Extract all lines in the data that contain the word "screenshot".

[Saved data entries]
_ _ _
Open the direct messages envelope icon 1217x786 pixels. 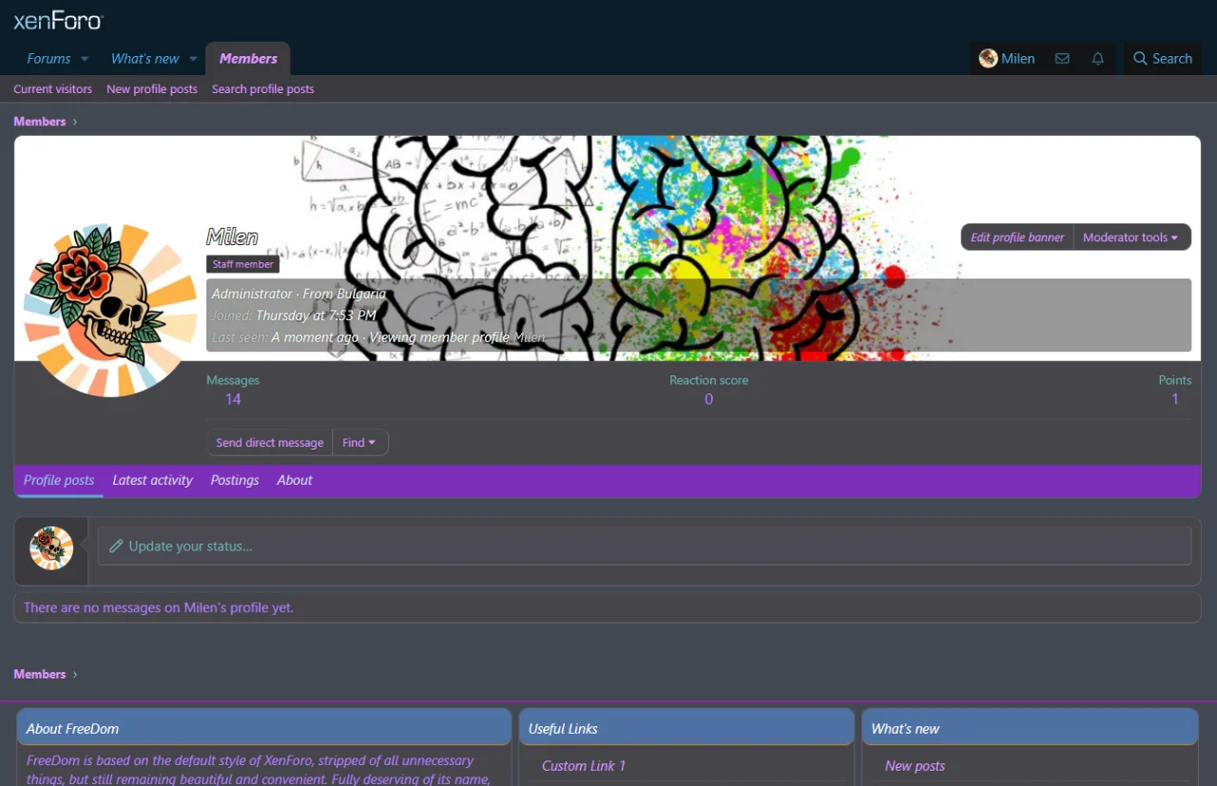tap(1062, 59)
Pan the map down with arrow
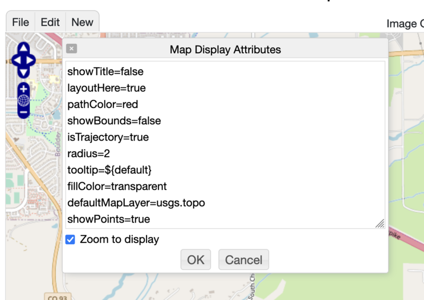Screen dimensions: 424x300 pos(23,72)
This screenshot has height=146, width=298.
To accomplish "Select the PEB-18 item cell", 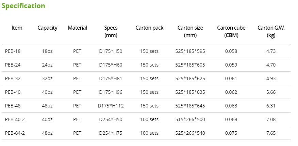I will pyautogui.click(x=13, y=51).
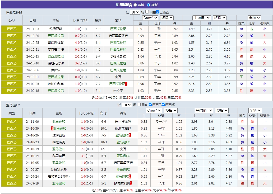Open the match count dropdown for 亚马逊FC

point(126,105)
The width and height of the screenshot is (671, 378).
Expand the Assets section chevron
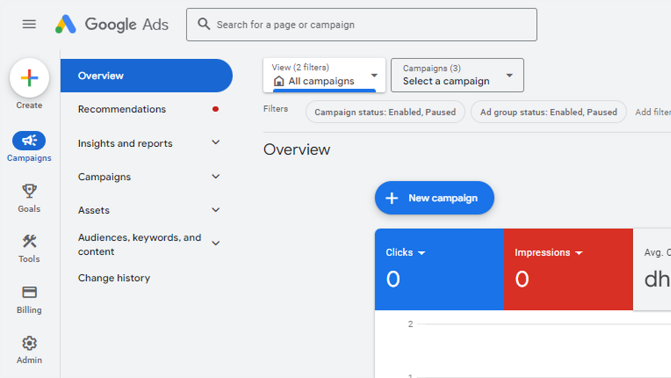point(216,210)
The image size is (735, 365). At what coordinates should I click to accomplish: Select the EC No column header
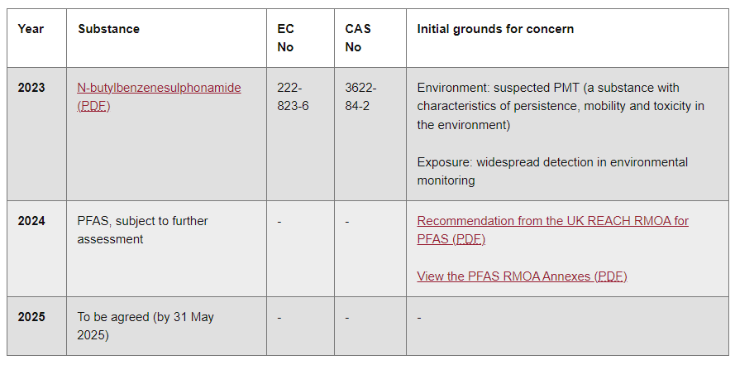point(285,38)
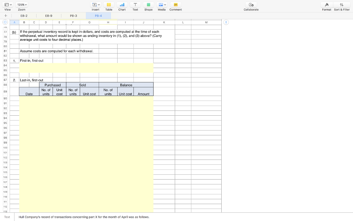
_ _ _
• [Answer space]:
This screenshot has height=146, width=298.
The width and height of the screenshot is (671, 378).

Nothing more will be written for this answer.